Taql B1/B2 and-629A/C cholesteryl ester transfer protein (CETP) gene polymorphisms and their association with CETP activity and high-density lipoprotein cholesterol levels in a Tehranian population. Part of the Tehran Lipid and Glucose Study ( TLGS)

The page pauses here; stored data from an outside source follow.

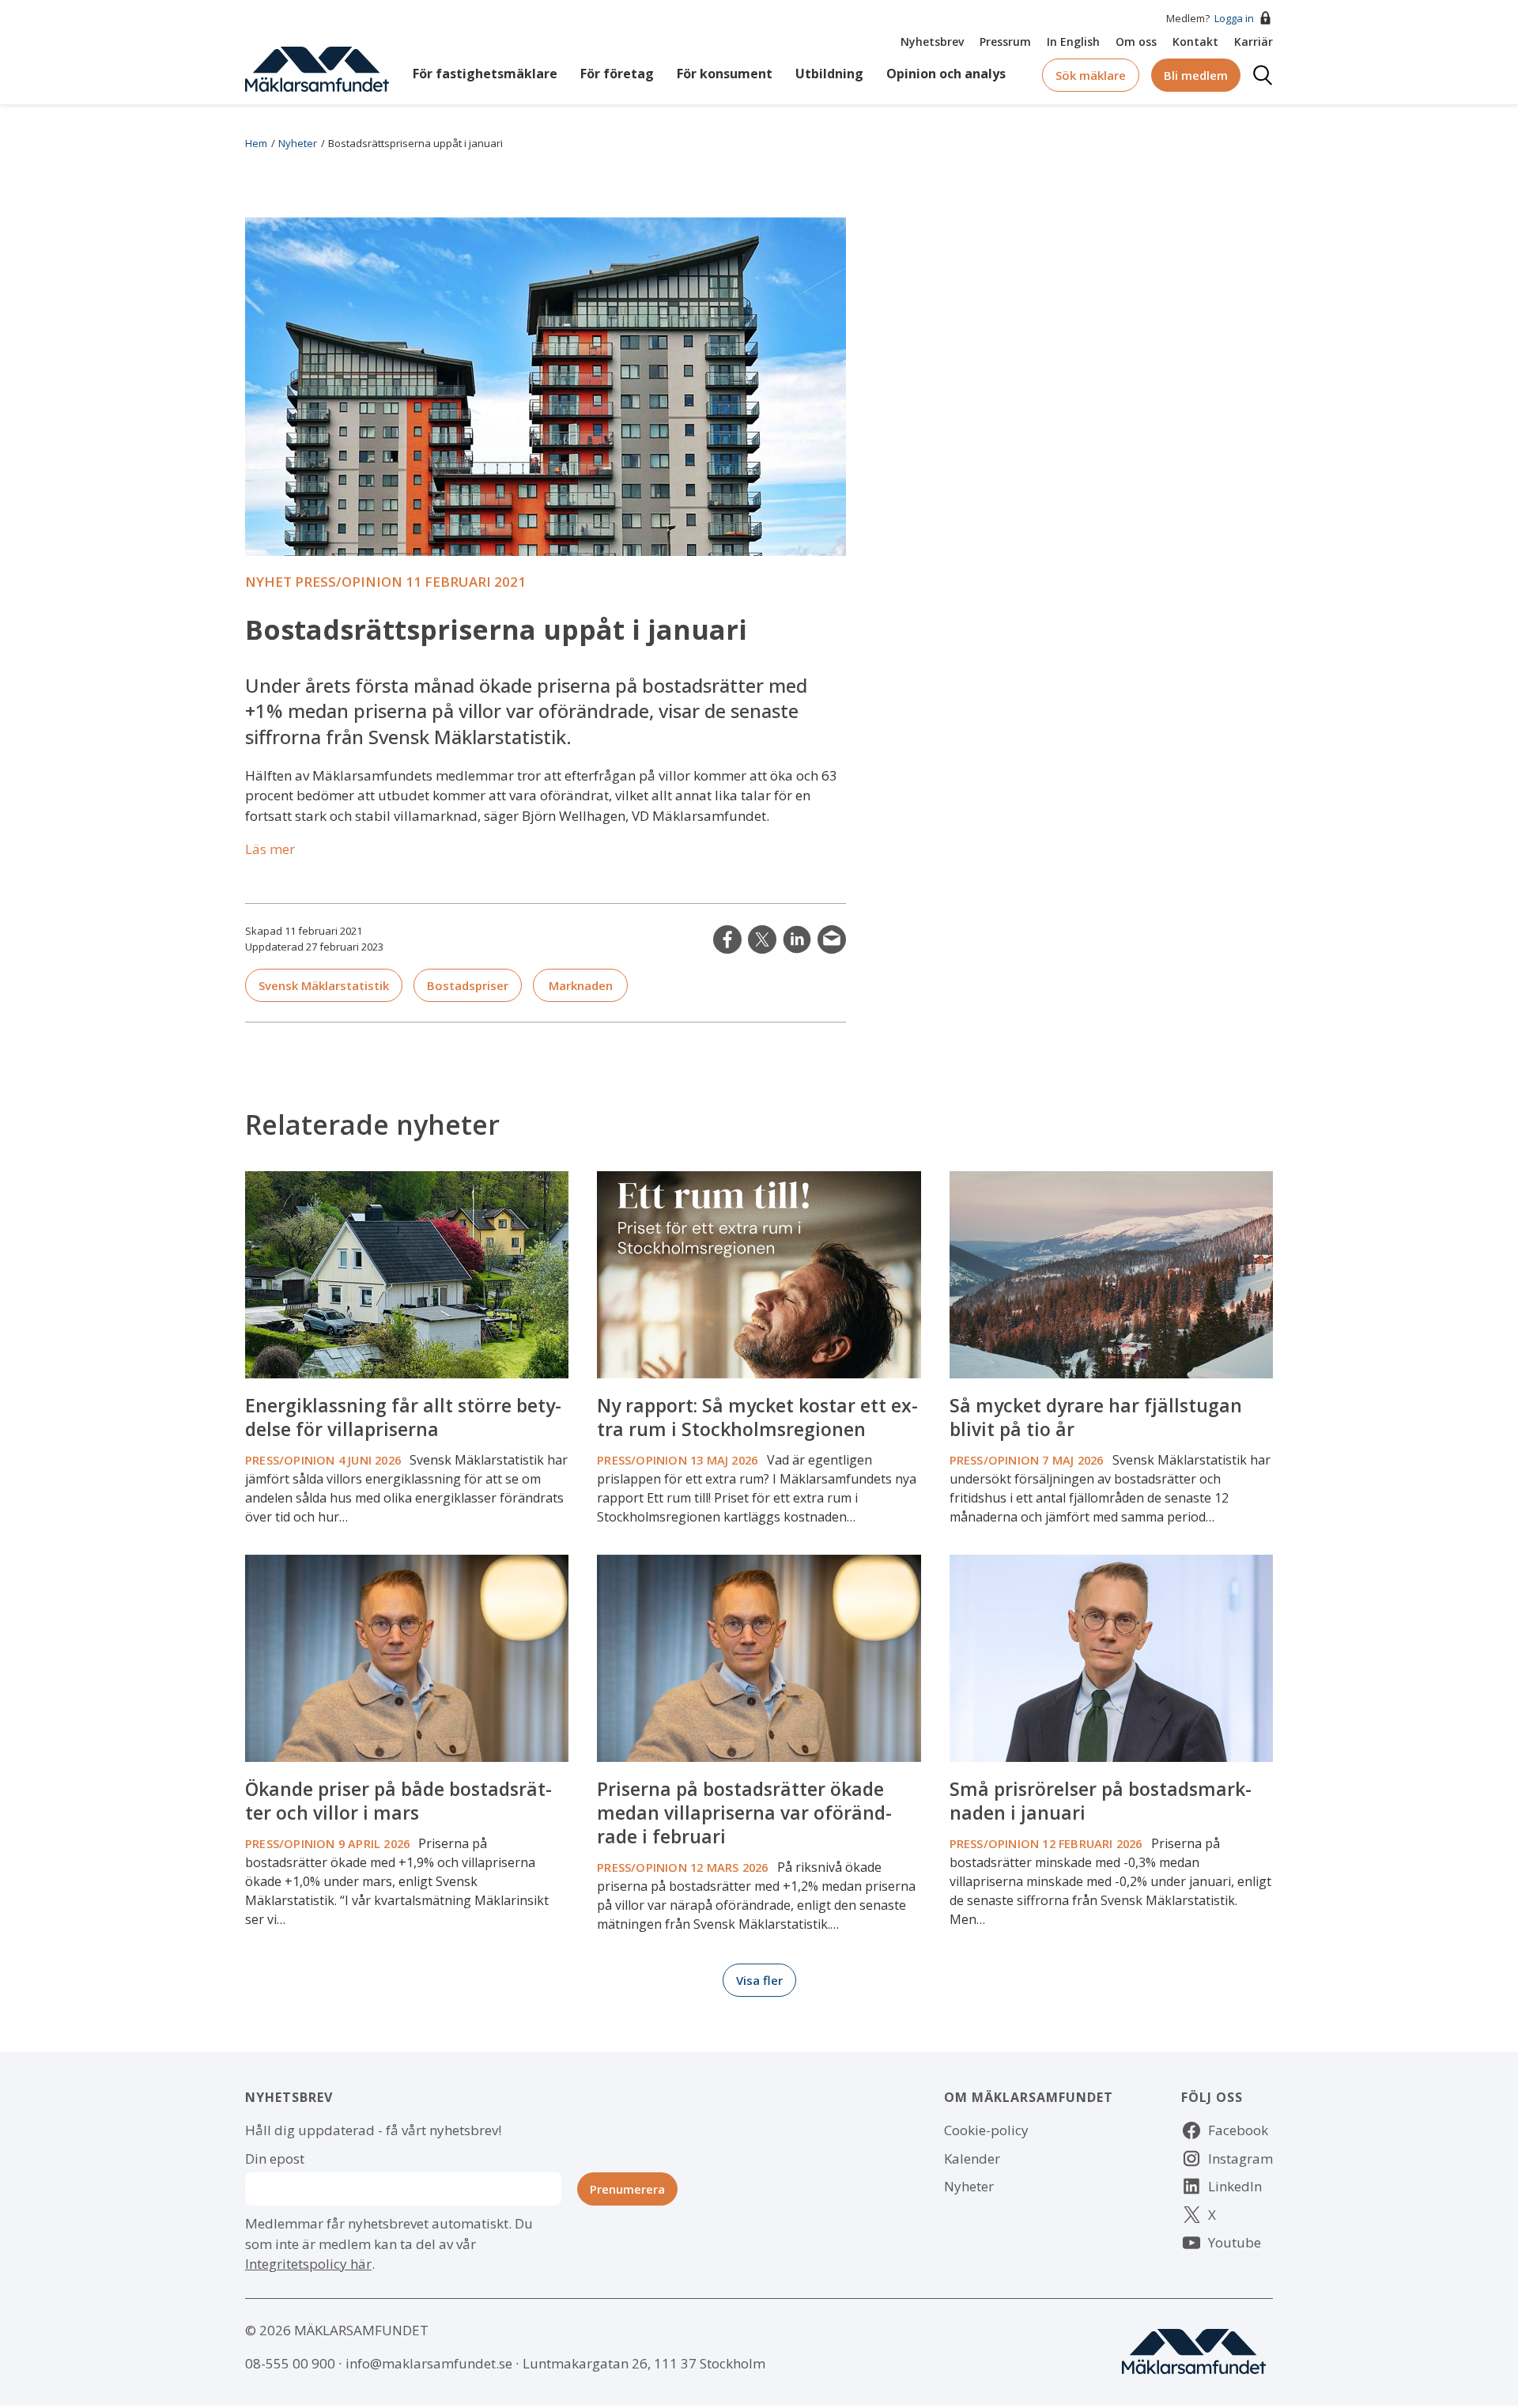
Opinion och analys (946, 73)
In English (1073, 41)
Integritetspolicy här (308, 2264)
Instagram (1240, 2158)
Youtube (1234, 2242)
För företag (617, 73)
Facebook (1238, 2130)
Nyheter (297, 143)
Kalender (972, 2158)
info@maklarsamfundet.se (429, 2363)
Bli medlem (1196, 75)
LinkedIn (797, 939)
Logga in (1234, 18)
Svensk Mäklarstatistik (324, 985)
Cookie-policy (986, 2130)
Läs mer (270, 849)
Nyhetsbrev (932, 41)
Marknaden (581, 985)
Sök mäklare (1090, 75)
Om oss (1136, 41)
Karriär (1253, 41)
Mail (832, 939)
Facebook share (727, 939)
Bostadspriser (467, 985)
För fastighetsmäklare (485, 73)
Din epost (274, 2158)
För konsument (724, 73)
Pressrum (1005, 41)
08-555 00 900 (290, 2363)
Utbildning (829, 73)
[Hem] (317, 68)
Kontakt (1195, 41)
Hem (256, 143)
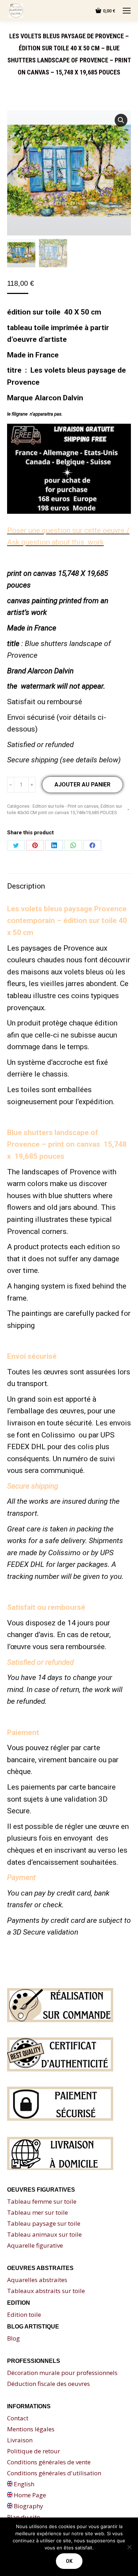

We examined the cholesteryl ester transfer protein (CETP) gene Taql intron 1 B1/B2 polymorphism and the -629A/C CETP promoter polymorphism in respect to high-density lipoprotein cholesterol (HDL-C) in a healthy Iranian population taken from the Tehran Lipid and Glucose Study (TLGS). The relationship between CETP activity and HDL-C level was also determined along with body mass index, blood pressure and tobacco smoking status. PCR-RFLP used to amplify a segment of the CETP intron 1 Taql (B2/B1) polymorphism from 1021 individuals and we selected 345 individuals from the lowest, middle and highest HDL-C deciles and investigated the -629A/C polymorphism. We also evaluated the CETP activity of 103 of these individuals, each with at least one homozygous allele. The presence of the Taql B2 and -629A/C A alleles were significantly associated with increased HDL-C levels (B2B2 = 1.19 +/- 0.31 mmolL(-1) vs. B1B1 = 1.01 +/- 0.2 mmol L-1 for p < 0.001; AA = 1.15 +/- 0.41 mmol L-1 vs. CC = 0.95 +/- 0.28 mmol L-1 for p < 0.001) and decreased the CETP activity (B1B1 = 67.8 +/- 8.9 pmol L-1 vs. B2B2 = 62.6 +/- 9.6 pmol L-1 for p < 0.01; CC = 68.6 +/- 8.4 pmol L-1 vs. AA = 62.7 +/- 9.7 pmol L-1 for p < 0.002). The frequencies were 0.382 for the Taql B2 allele and 0.462 for the -629A/C A allele, with linkage disequilibrium analysis giving D = 0.0965 and D' = 0.4695. We demonstrated that the Taql B1 and B2 alleles and the -629A/C A and C alleles were in linkage disequilibrium in our population and that there was a significant association between the B2 and A alleles and high HDL-C levels and low CETP activity. Linkage disequilibrium between the Taql A and B2 alleles also detected.